As part of the standard management for inflammation of the front of the eye, a dilating drop is instilled in the office and is usually prescribed for use at home as well. The purpose of the dilating eye drop is to keep the pupil large to prevent posterior synechiae from forming or to break apart synechiae that are already formed. Having a dilated eye can create light sensitivity and reduce near vision, but will also alleviate much of the pain that comes with eye inflammation.
What is Anterior Uveitis?
Anterior uveitis is the term for inflammation of the front of the eye including the iris (the colored part of the eye) and the ciliary body (the muscle that changes the size of the pupil).
This inflammatory condition will have symptoms including a very red eye, pain, light sensitivity, and blurred vision.
In the most severe cases of anterior uveitis, the iris can become so inflamed that it begins to adhere to the crystalline lens in the eye.

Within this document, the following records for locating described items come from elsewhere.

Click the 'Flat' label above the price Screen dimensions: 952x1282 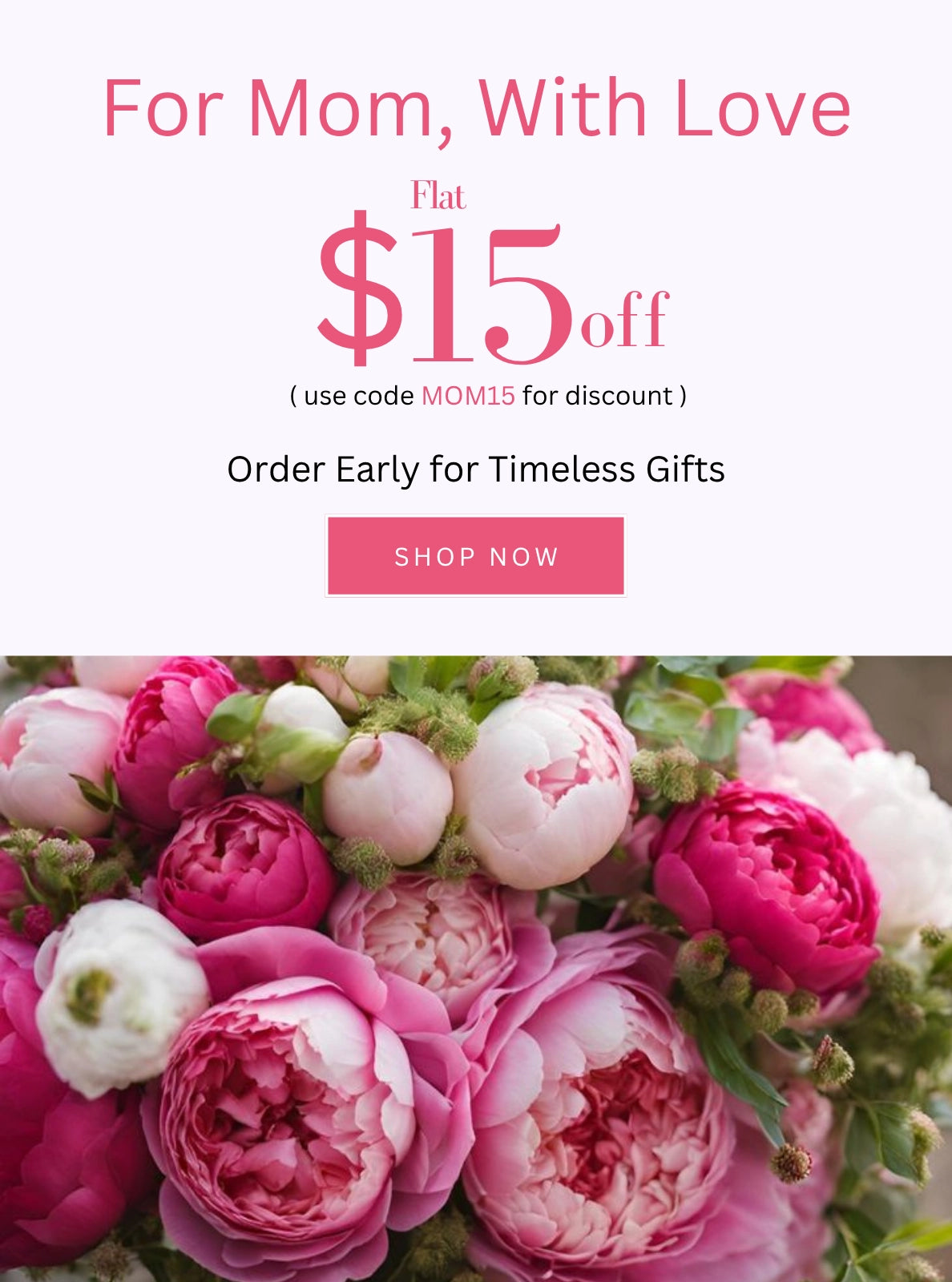pos(438,196)
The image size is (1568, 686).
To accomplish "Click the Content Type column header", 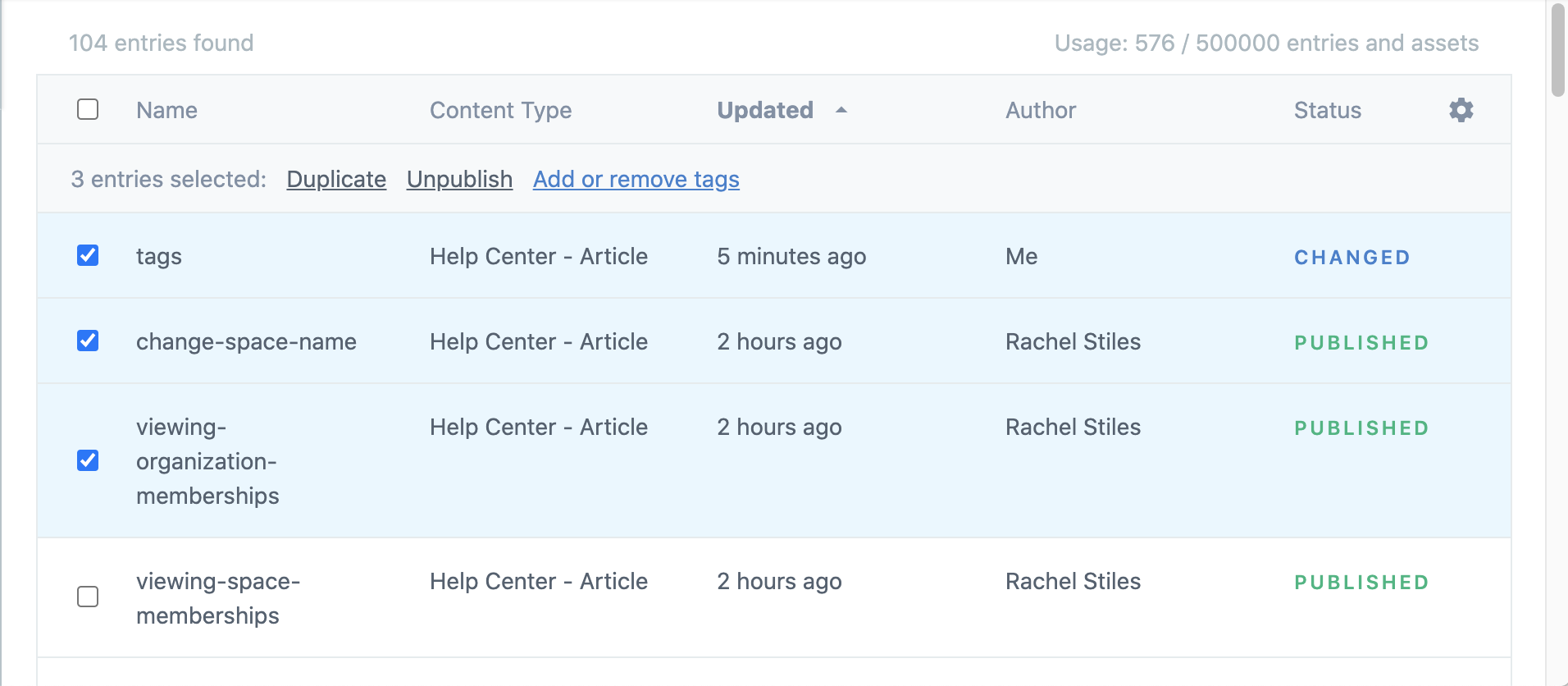I will click(500, 110).
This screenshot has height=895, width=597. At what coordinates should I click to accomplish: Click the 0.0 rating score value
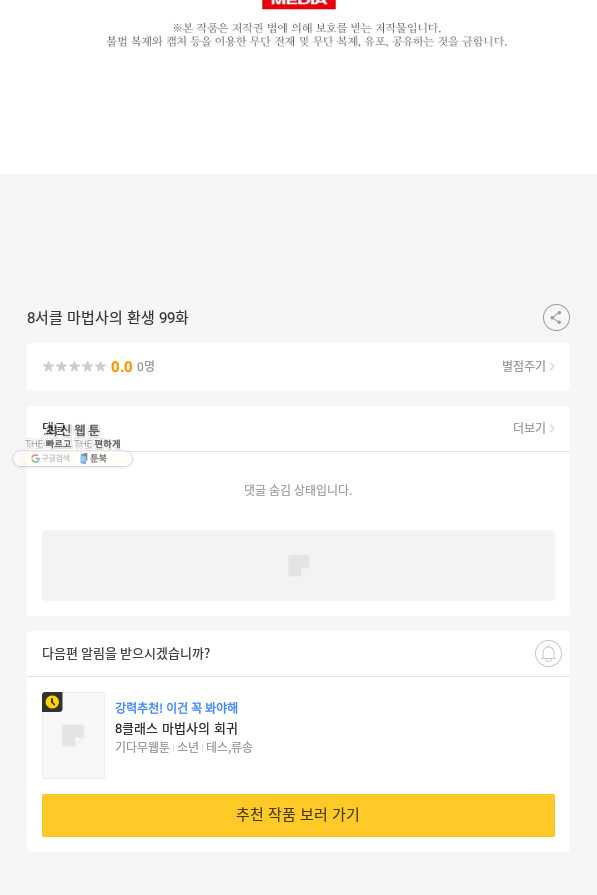tap(122, 366)
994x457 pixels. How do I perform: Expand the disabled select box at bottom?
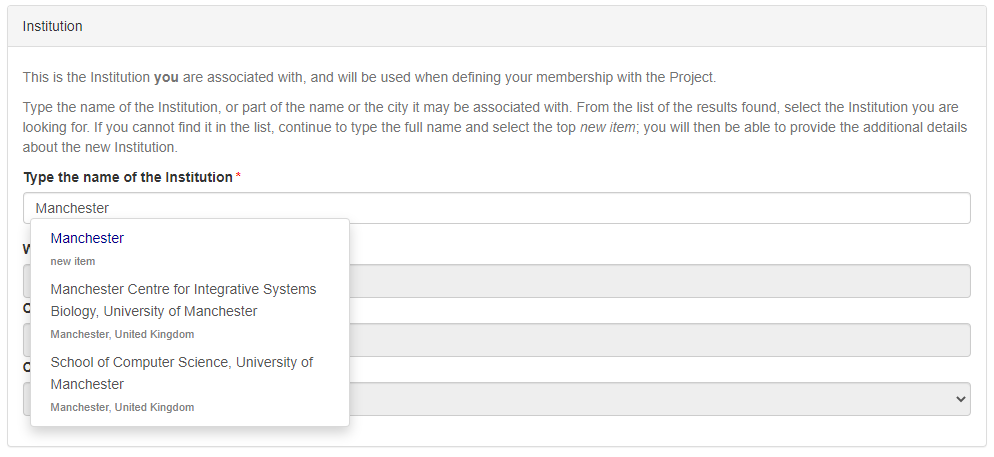(660, 399)
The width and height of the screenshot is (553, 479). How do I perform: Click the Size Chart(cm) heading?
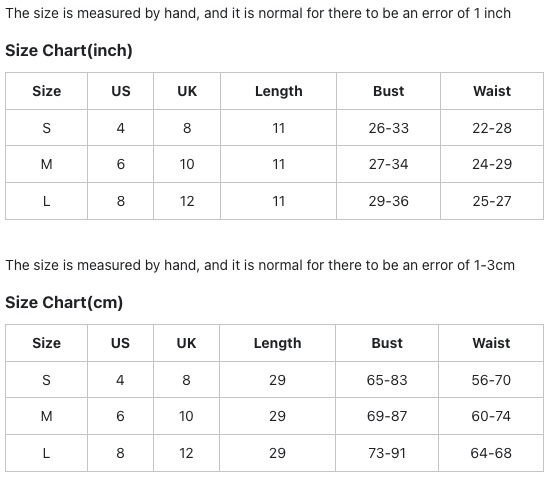point(64,302)
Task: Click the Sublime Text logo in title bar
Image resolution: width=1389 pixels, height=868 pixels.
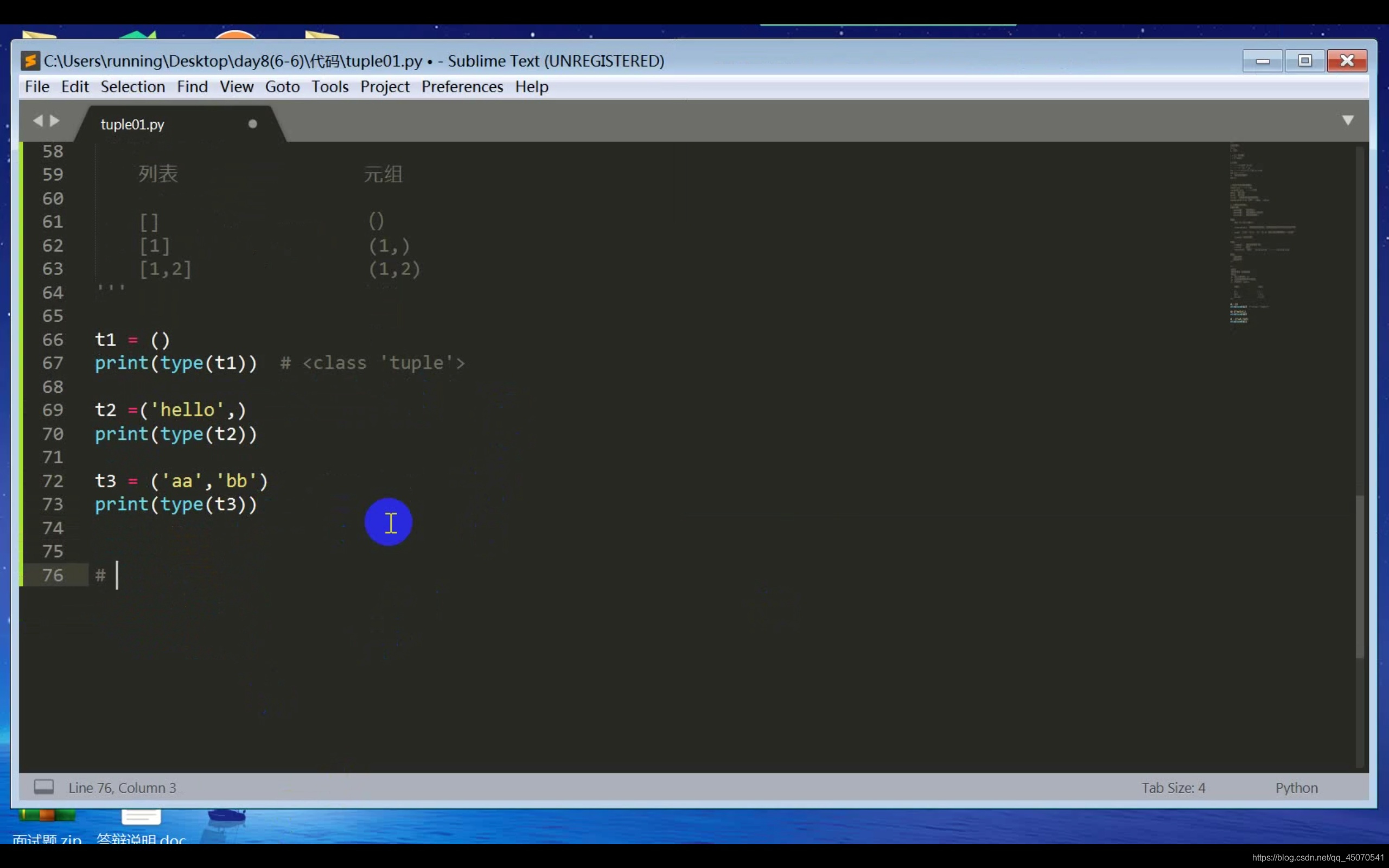Action: [30, 60]
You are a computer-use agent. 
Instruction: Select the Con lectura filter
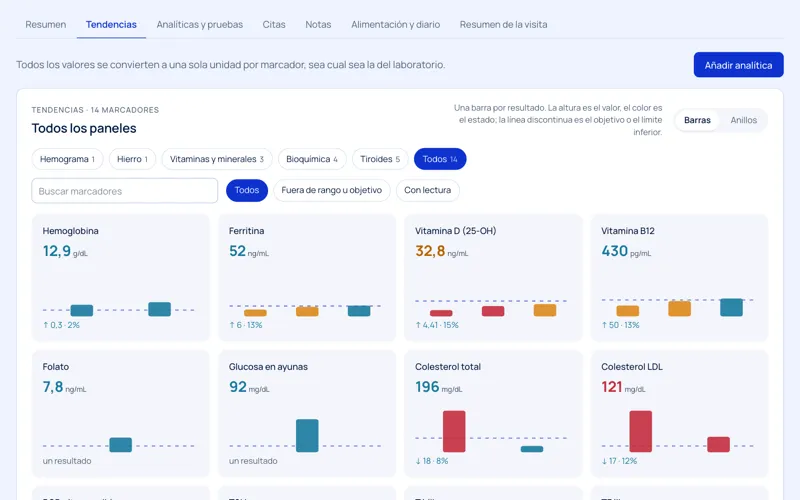point(428,190)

When the iris “sticks” to the lens, it is called posterior synechiae.
Concerns with Posterior Synechiae
Posterior synechiae are not an uncommon finding in anterior uveitis, but they do pose a much higher risk for vision than cases of uveitis without synechiae.
The posterior synechiae will restrict the movement of the pupil and cause the pupil to remain fixed due to the adhesions.
This will create difficulties with focusing and adjusting focus, but these are short-term issues that resolve once the synechiae are gone.
The more concerning risk with posterior synechiae is that the adhesion between the iris and the lens will restrict the drainage of fluid from the eye.
This can increase the pressure in the eye and lead to angle closure glaucoma. Angle-closure glaucoma has the risk of permanent vision loss if not treated quickly.
What are Dr. Woo's Thoughts about Posterior Synechiae?
Posterior synechiae is something I see very commonly in patients who have inflammation in their eye (called iritis).
When the fluid in the eye becomes inflamed, it can also become sticky.What happens now is the iris (the colored part of the eye) can start to stick to the front surface of the lens.
As the pupil dilates and the iris starts to pull away from the stuck part on the lens, small fragments of the iris can be left behind like in this photo.
If iritis or inflammation in the eye is present, your doctor will usually put in a dilating eye drop.
This is to dilate your eye and pull the iris away from the front of the lens so that it can’t get stuck.
I usually use atropine or homatropine, but to get the patient started, I will use cyclopentolate 1% because this is what I have in the office.
Then they can pick up their Rx for the longer lasting eye drop.
If you’ve ever had an inflamed eye and wondered why your doctor dilated your eye, now you know!
Treating Posterior Synechiae
Given the relative urgency and risks associated with posterior synechiae, the treatment of this condition is initiated in the office and then carried over into at-home treatment.
In the office, the eye doctor will attempt to “break” the synechiae by dilating the pupil. When the pupil dilates, the posterior synechiae are pulled apart and the adhesion between the iris and the lens is removed.
If the doctor is able to break the posterior synechiae, two eye drops are usually prescribed for use for a few days before returning for a follow-up. These are a steroid eye drop and a dilating eye drop.
If the posterior synechiae do not break fully, the doctor may elect to have the dilating drop used for a day and then evaluate to determine if the synechiae have broken.
Dilating Drops Used for Posterior Synechiae
The dilating eye drop which is considered the standard for treating posterior synechiae is homatropine.
However, this drop can be difficult to obtain and is rarely found in offices.
In place of homatropine, atropine, cyclopentolate, or phenylephrine may be used to break the posterior synechiae.
Whichever dilating drop is used and prescribed, the goal is to keep the pupil large and prevent the potential for new posterior synechiae to form.